Un secolo di rivolgimenti e altre minuzie. Il racconto di un inviato
Poeta, scrittore e storico inviato Rai, premio Viareggio per la poesia e premio Campiello-Giuria dei letterati per la narrativa, Ennio Cavalli torna nella sua Riccione il 9 agosto alle ore 21.15 per la rassegna Senza fine. Parole e libri sotto luna e stelle nel piazzale davanti al Palazzo del Turismo, in dialogo con la giornalista di Repubblica Stefania Parmeggiani, per presentare “Ci dice tutto il nostro inviato” (Rubbettino editore). Fresca notizia, il libro è entrato nella terna del premio di saggistica Città delle Rose, a Roseto degli Abruzzi.
Un reportage lungo tre secoli se si considerano i “grandi vecchi” con un piede nell’Ottocento e gli accadimenti del nuovo millennio, frutto di un tipo di giornalismo, quello radiofonico, che sa ancora emozionare.
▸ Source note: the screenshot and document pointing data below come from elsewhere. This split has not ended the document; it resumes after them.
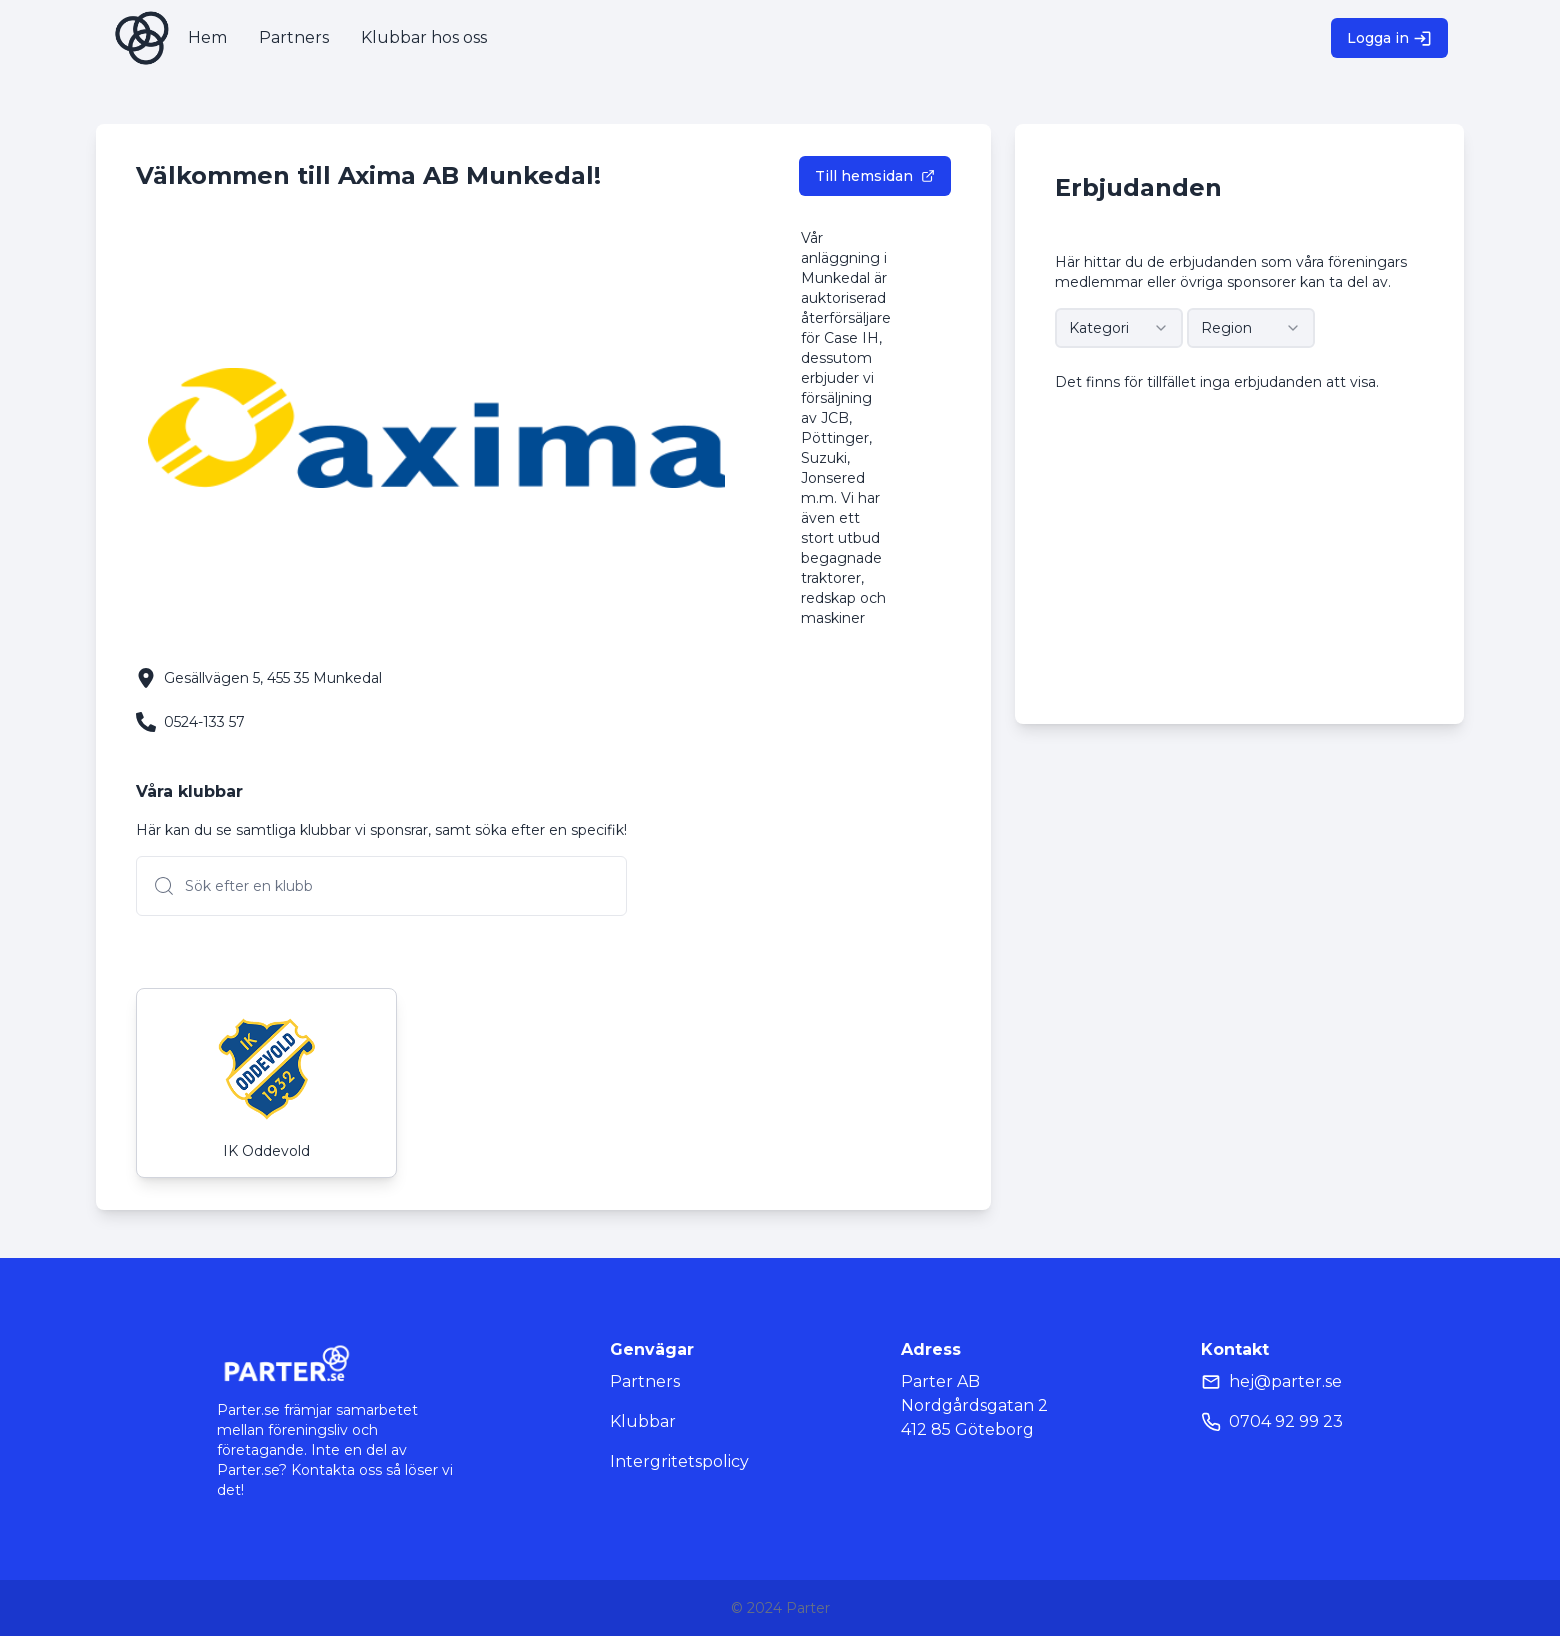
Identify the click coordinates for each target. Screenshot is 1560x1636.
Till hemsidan (875, 176)
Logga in (1389, 38)
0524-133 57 (204, 722)
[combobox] (1119, 328)
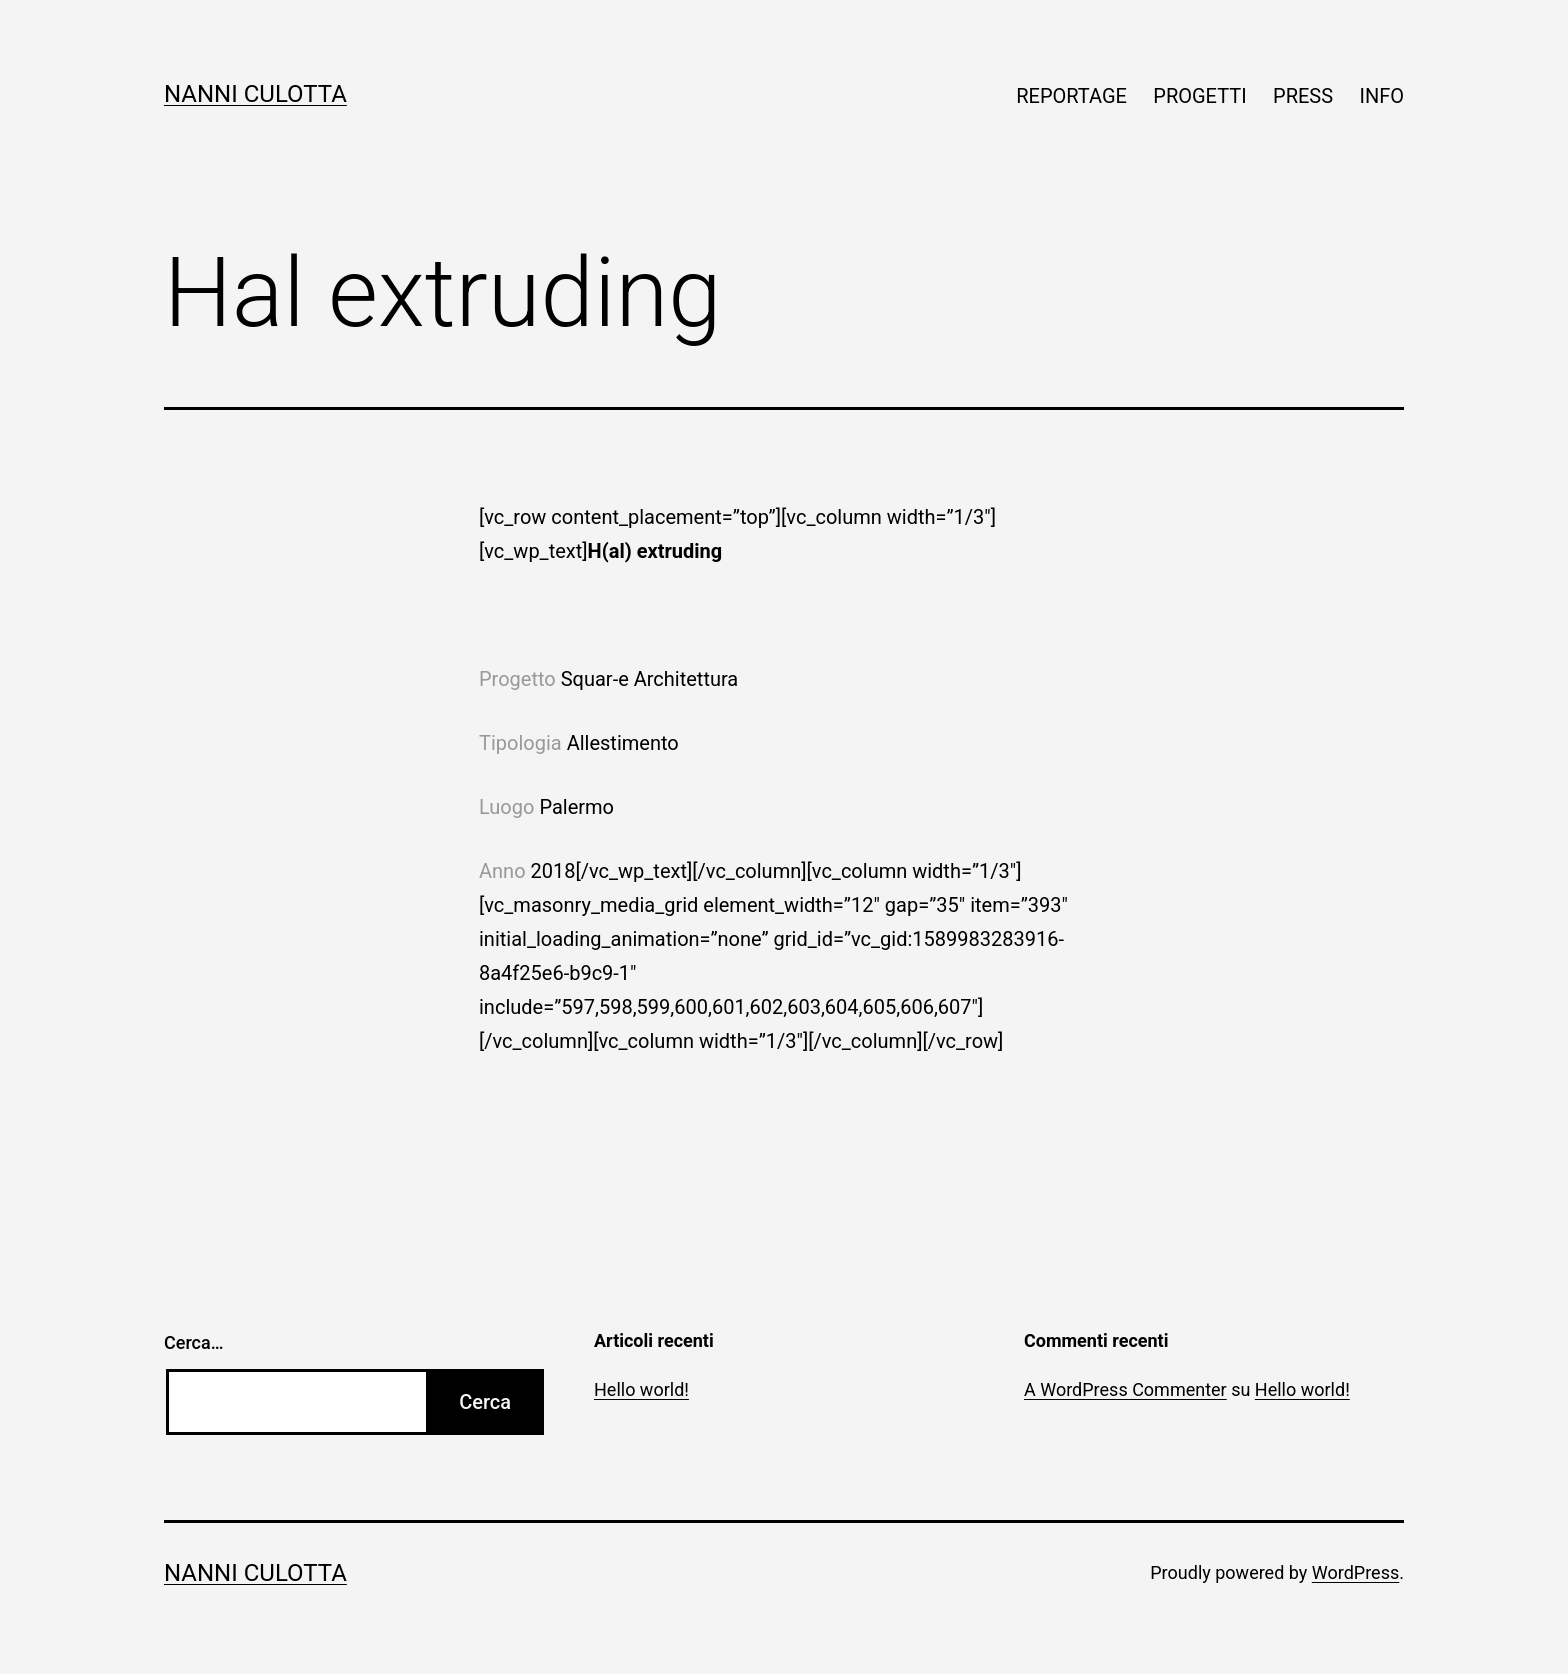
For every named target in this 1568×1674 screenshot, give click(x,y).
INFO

Cavalli, che tipo di racconto è quello che ci presenta in questi palpitanti reportage?
«La mia vita di inviato ha sfiorato eventi drammatici come gli anni di piombo, a partire dall’agguato delle Brigate Rosse a Moro e alla sua scorta in via Fani, a Roma, nel 1978. Poi rivolgimenti inaspettati come la caduta del muro di Berlino e il successivo dissolversi dell’Urss. A Berlino la frase più ripetuta, “Ich verstehe wenig, Ci capisco poco”, preparava il terreno alle molte contraddizioni che hanno ridisegnato l’Europa all’insegna della globalizzazione. Ero in Russia per il Festival biennale del cinema di Mosca, nel 1989 e nel 1991, ma lasciai perdere divi e pellicole per seguire fatti e protagonisti della temperie che stava cambiando il Paese. Eravamo in piena Perestroika. Le idee e gli scompensi dell’era Gorbachov facevano presagire un nuovo e precario ordine mondiale. Intervistai Elena Bonner, la vedova del fisico dissidente Sacharov, il poeta Evtushenko, fui ricevuto al Kgb, volevo verificare l’attendibilità del tentativo di distacco dai metodi staliniani che cercavano di accreditare. Ho chiamato interviste-matrioska gli incontri con personaggi come Bacchelli, Moretti, Palazzeschi, Montale, Prezzolini, tutti nati nell’Ottocento e intenti a guardare alla contemporaneità e al futuro dal proprio osservatorio. Assolvevano così, con la loro opera e la loro testimonianza, al mandato di rappresentare tre generazioni. Infine i Nobel per la scienza incrociati a Stoccolma nel corso delle mie ventisei trasferte consecutive. Un record, credo. Normalmente l’inviato parte quando c’è un connazionale sul podio. Cominciai con Rita Levi-Montalcini, premiata per la medicina nel 1986, ma poi convinsi i vari direttori che il Nobel è altrettanto importante se la spunta l’esule russo Josif Brodskj, un poeta messicano di nome Ottavio Paz, un caraibico come Derek Walcott o l’allora sconosciuta polacca Wislawa Szymborska. Così non sono mai mancate al Giornale Radio Rai le mie cronache dal Baltico. Non sono mai mancati per più di un decennio neppure i collegamenti dai Festival del cinema di Venezia, di Cannes, di Berlino, da Sanremo. Un sacco di curiosità sul dietro le quinte di questi eventi serpeggiano nel libro, oltre alle analisi e alle testimonianze più rigorose e marcate di cui parlavo sopra».
Qualche episodio inedito tra queste pagine?
«Arrivo nella stanza d’albergo dove mi attende Gina Lollobrigida, sola e ancora bellissima. Aveva sessant’anni. Per prima cosa si gira di spalle e mi chiede di aiutarla ad allacciare la cerniera dell’abito da sera che indossa. Mi sembrava di essere in un film di Hollywood. Invece eravamo a Boario Terme al Funny film festival. Le avevano intitolato una strada, facendole credere che era per sempre. Invece no. Al Festival di Sanremo noi della radio avevamo le postazioni accanto ai camerini dei cantanti. Patty Pravo rientra dietro le quinte dopo aver cantato splendidamente E dimmi che non vuoi morire di Vasco Rossi. Mi chiede di accenderle una sigaretta e confida di aver sbagliato le parole, di averne sostituita qualcuna all’impronta. La rassicuro: non se ne è accorto nessuno».